══ Listed entries ══
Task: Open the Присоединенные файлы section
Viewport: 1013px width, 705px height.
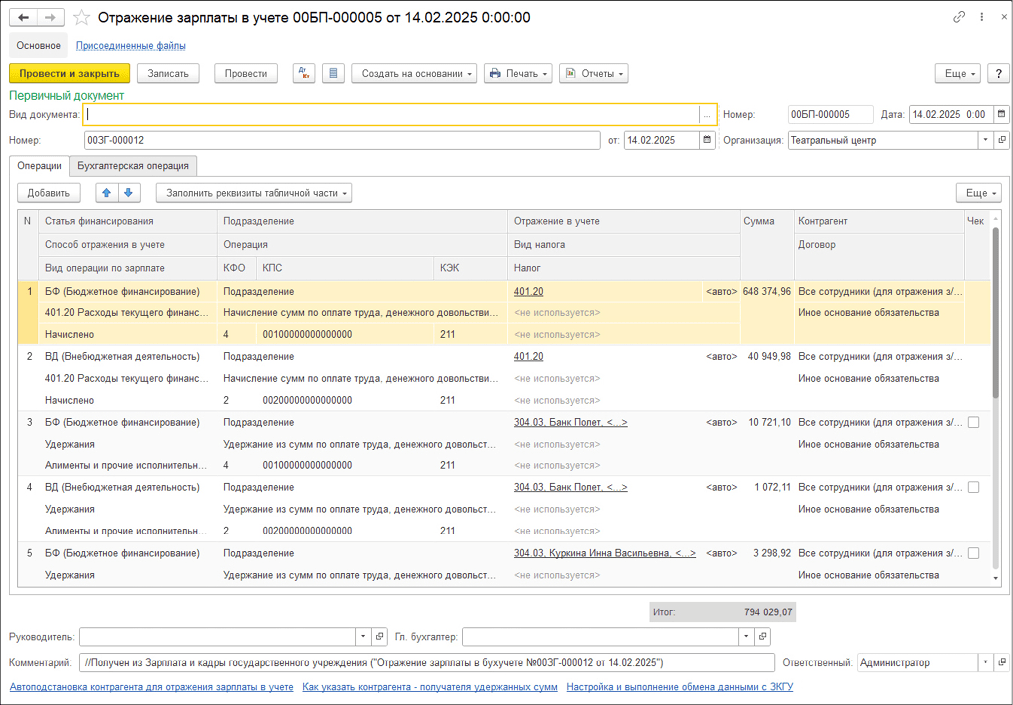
═══
══ Listed entries ══
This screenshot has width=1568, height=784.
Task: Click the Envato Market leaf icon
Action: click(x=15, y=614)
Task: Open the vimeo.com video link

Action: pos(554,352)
═══
══ Listed entries ══
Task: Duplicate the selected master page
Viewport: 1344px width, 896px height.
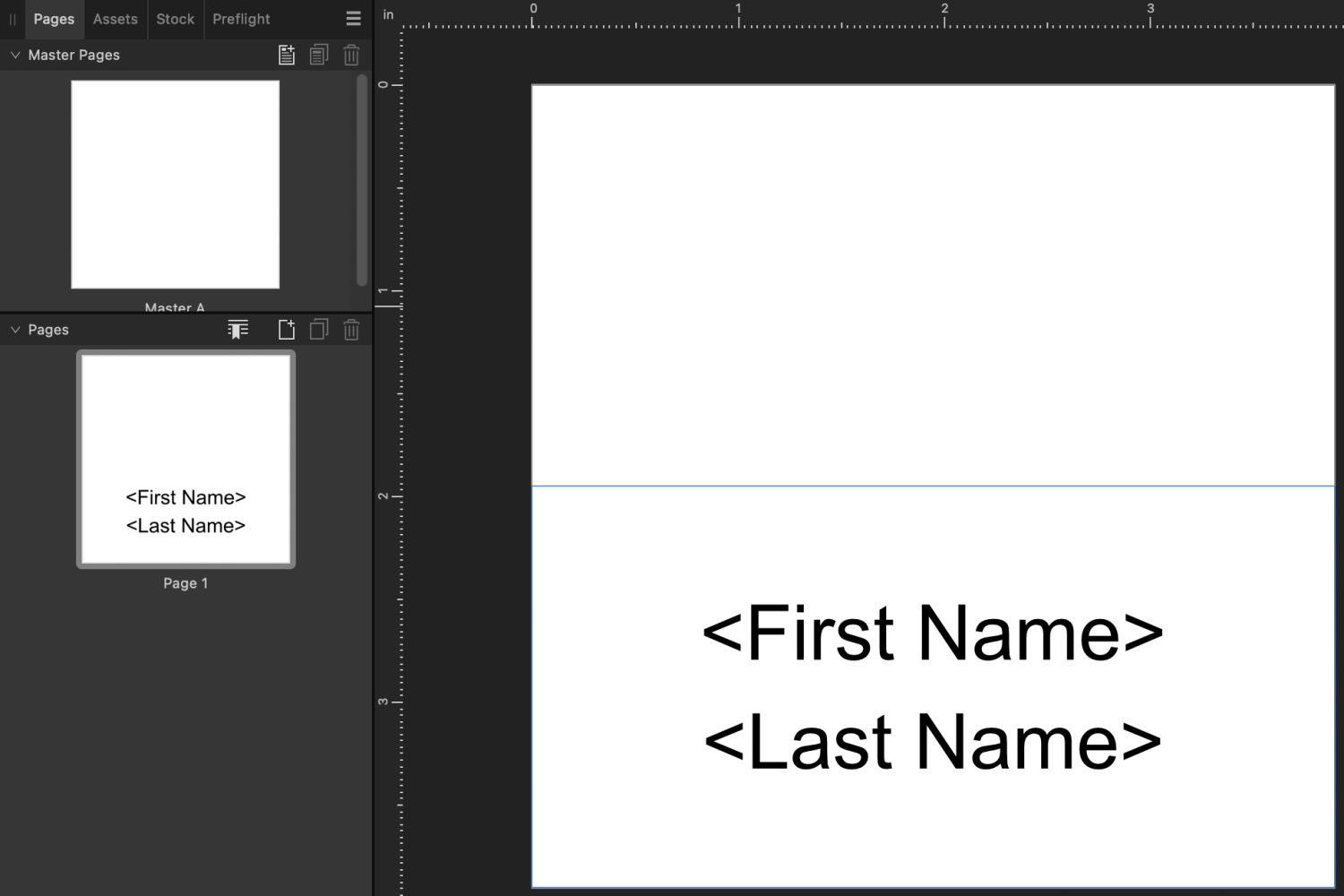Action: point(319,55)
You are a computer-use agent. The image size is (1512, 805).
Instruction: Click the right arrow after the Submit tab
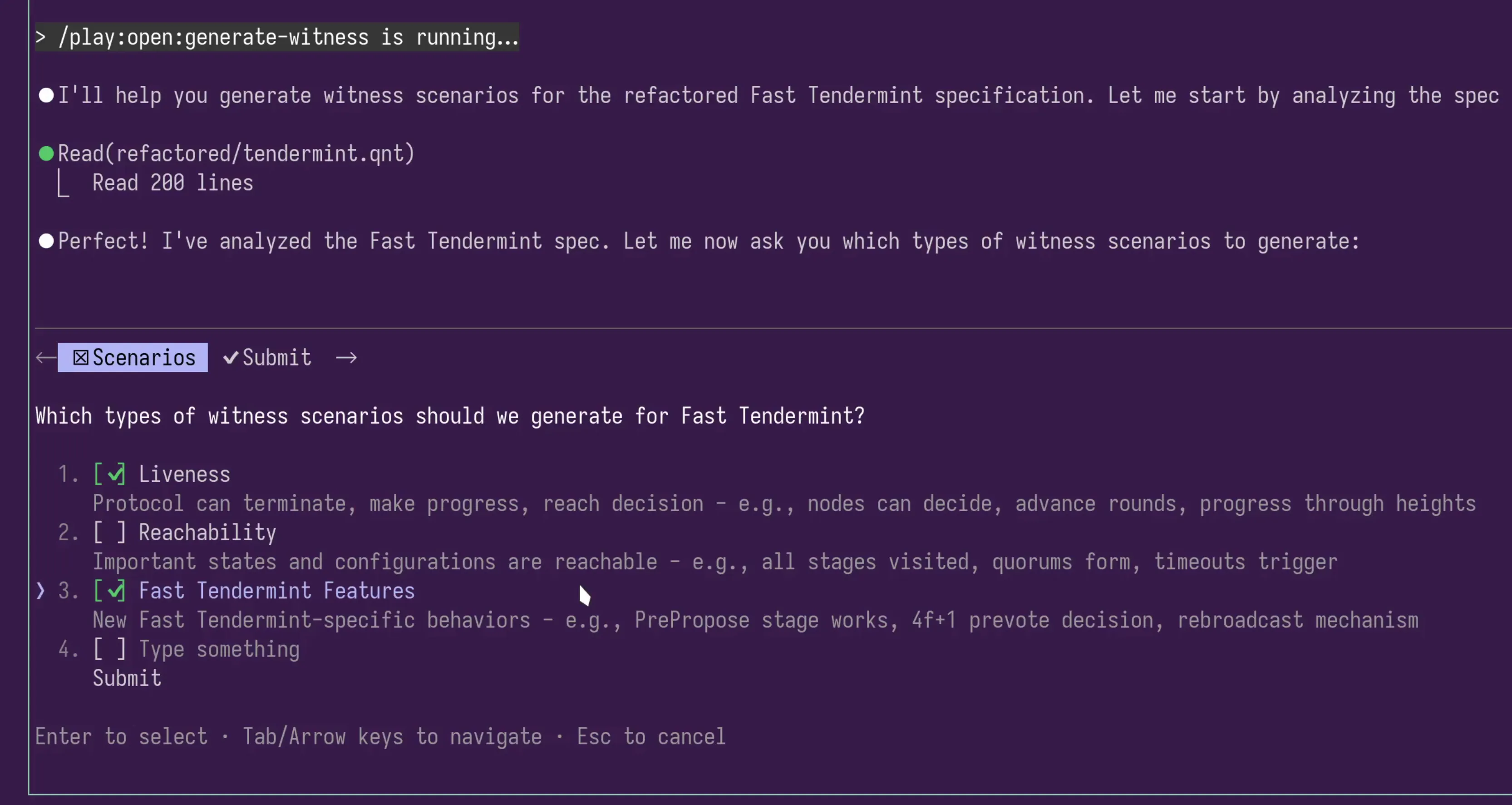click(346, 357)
═══
### [Work to complete]
Count the lines in the records above that contain the word "Task" with its case matched, and give only that number.

### [The result]
4